Element and text position data:
* BEGIN *

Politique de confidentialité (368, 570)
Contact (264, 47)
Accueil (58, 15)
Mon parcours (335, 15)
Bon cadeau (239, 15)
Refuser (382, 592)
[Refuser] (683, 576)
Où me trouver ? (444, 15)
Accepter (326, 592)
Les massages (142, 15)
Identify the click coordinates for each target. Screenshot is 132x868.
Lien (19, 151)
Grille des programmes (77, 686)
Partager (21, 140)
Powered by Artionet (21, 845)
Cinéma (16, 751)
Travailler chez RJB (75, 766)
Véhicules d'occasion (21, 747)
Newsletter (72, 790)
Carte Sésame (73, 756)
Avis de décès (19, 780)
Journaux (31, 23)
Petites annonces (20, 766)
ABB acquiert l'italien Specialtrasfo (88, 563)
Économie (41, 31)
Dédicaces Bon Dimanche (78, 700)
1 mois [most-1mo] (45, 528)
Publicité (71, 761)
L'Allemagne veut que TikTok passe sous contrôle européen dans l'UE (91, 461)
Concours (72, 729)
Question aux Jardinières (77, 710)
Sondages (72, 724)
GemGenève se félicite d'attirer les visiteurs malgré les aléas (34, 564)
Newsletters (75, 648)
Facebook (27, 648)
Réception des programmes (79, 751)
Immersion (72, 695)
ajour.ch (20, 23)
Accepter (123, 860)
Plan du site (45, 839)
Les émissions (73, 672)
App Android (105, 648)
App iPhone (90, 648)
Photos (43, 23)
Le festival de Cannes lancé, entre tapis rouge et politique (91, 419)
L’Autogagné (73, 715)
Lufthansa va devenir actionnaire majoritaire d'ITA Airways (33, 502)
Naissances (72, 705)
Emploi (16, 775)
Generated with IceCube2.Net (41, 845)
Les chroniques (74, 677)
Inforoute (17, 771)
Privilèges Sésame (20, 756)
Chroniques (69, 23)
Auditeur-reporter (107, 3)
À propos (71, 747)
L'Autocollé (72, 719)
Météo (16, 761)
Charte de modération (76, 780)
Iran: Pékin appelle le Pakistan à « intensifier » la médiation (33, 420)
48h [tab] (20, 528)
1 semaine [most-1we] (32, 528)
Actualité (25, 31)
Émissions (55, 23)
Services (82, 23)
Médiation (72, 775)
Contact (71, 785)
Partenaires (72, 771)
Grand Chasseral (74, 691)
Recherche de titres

* END *

What you will do -
Output every one of the rows above as a JSON list of strings, one string per line, skipping blank lines.

Full solution -
[
  "Politique de confidentialité (368, 570)",
  "Contact (264, 47)",
  "Accueil (58, 15)",
  "Mon parcours (335, 15)",
  "Bon cadeau (239, 15)",
  "Refuser (382, 592)",
  "[Refuser] (683, 576)",
  "Où me trouver ? (444, 15)",
  "Accepter (326, 592)",
  "Les massages (142, 15)",
  "Identify the click coordinates for each target. Screenshot is 132x868.",
  "Lien (19, 151)",
  "Grille des programmes (77, 686)",
  "Partager (21, 140)",
  "Powered by Artionet (21, 845)",
  "Cinéma (16, 751)",
  "Travailler chez RJB (75, 766)",
  "Véhicules d'occasion (21, 747)",
  "Newsletter (72, 790)",
  "Carte Sésame (73, 756)",
  "Avis de décès (19, 780)",
  "Journaux (31, 23)",
  "Petites annonces (20, 766)",
  "ABB acquiert l'italien Specialtrasfo (88, 563)",
  "Économie (41, 31)",
  "Dédicaces Bon Dimanche (78, 700)",
  "1 mois [most-1mo] (45, 528)",
  "Publicité (71, 761)",
  "L'Allemagne veut que TikTok passe sous contrôle européen dans l'UE (91, 461)",
  "Concours (72, 729)",
  "Question aux Jardinières (77, 710)",
  "Sondages (72, 724)",
  "GemGenève se félicite d'attirer les visiteurs malgré les aléas (34, 564)",
  "Newsletters (75, 648)",
  "Facebook (27, 648)",
  "Réception des programmes (79, 751)",
  "Immersion (72, 695)",
  "ajour.ch (20, 23)",
  "Accepter (123, 860)",
  "Plan du site (45, 839)",
  "Les émissions (73, 672)",
  "App Android (105, 648)",
  "App iPhone (90, 648)",
  "Photos (43, 23)",
  "Le festival de Cannes lancé, entre tapis rouge et politique (91, 419)",
  "L’Autogagné (73, 715)",
  "Lufthansa va devenir actionnaire majoritaire d'ITA Airways (33, 502)",
  "Naissances (72, 705)",
  "Emploi (16, 775)",
  "Generated with IceCube2.Net (41, 845)",
  "Les chroniques (74, 677)",
  "Inforoute (17, 771)",
  "Privilèges Sésame (20, 756)",
  "Chroniques (69, 23)",
  "Auditeur-reporter (107, 3)",
  "À propos (71, 747)",
  "L'Autocollé (72, 719)",
  "Météo (16, 761)",
  "Charte de modération (76, 780)",
  "Iran: Pékin appelle le Pakistan à « intensifier » la médiation (33, 420)",
  "48h [tab] (20, 528)",
  "1 semaine [most-1we] (32, 528)",
  "Actualité (25, 31)",
  "Émissions (55, 23)",
  "Services (82, 23)",
  "Médiation (72, 775)",
  "Contact (71, 785)",
  "Partenaires (72, 771)",
  "Grand Chasseral (74, 691)",
  "Recherche de titres"
]